— YOUR INSTRUCTIONS —
With the material below, print exactly the lines between the line holding "You are a GUI" and the line holding "This screenshot has height=578, width=965.", inclusive. Add nothing else.

— DATA SUPPLIED —
◆ ◆ ◆

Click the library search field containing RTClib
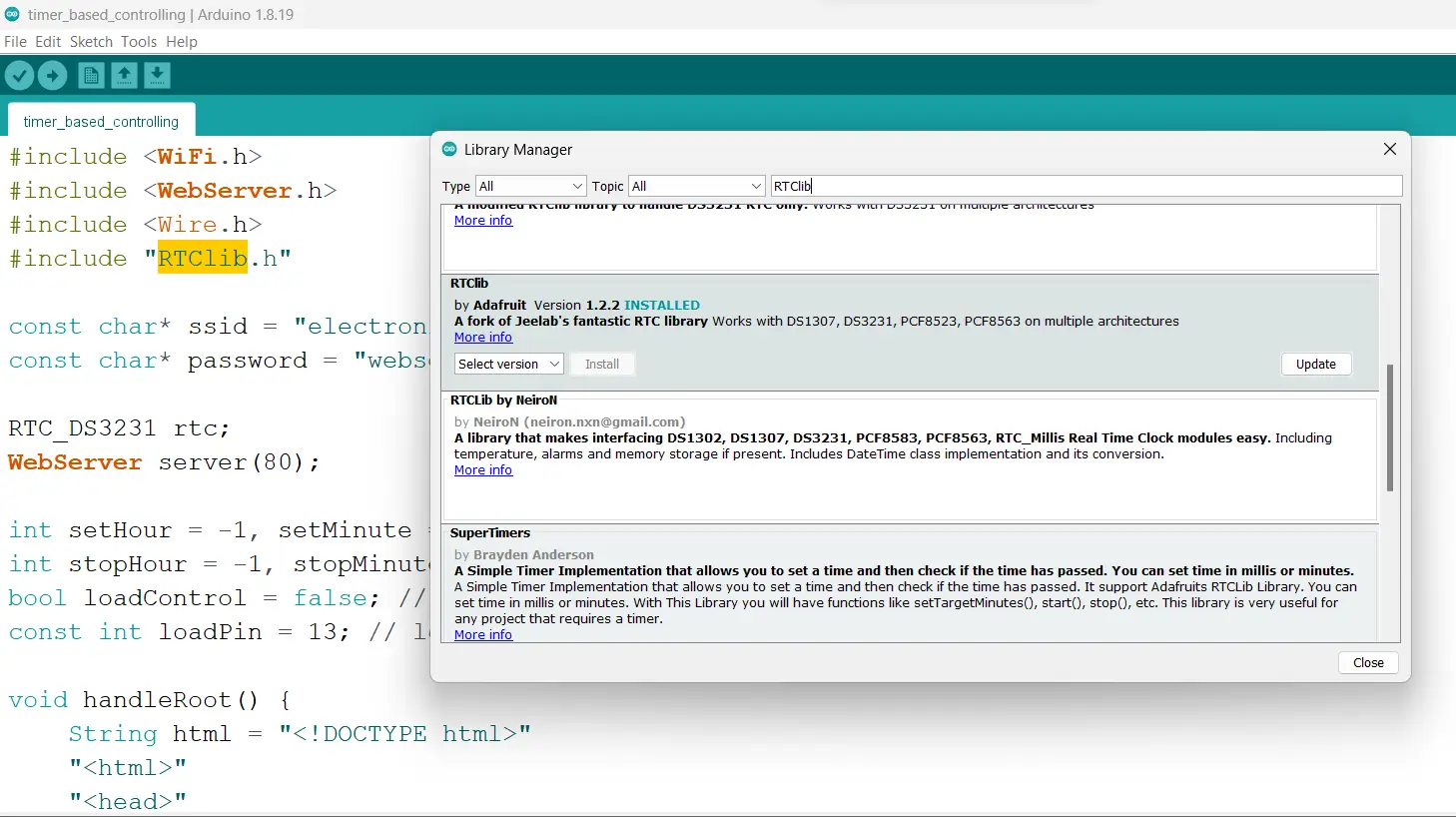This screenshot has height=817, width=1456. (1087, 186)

◆ ◆ ◆

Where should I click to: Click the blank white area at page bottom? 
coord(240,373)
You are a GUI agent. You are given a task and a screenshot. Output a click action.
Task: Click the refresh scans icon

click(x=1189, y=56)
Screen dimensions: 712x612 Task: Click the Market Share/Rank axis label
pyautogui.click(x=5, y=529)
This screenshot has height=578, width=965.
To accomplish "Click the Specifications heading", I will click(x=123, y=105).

◆ ◆ ◆

— EXERCISE RESPONSE —
You are a GUI agent. You are given a task and a screenshot. Output a click action.
Task: Click the refresh scans icon

click(x=1189, y=56)
Screen dimensions: 712x612 Task: Click the Market Share/Rank axis label
pyautogui.click(x=5, y=529)
This screenshot has height=578, width=965.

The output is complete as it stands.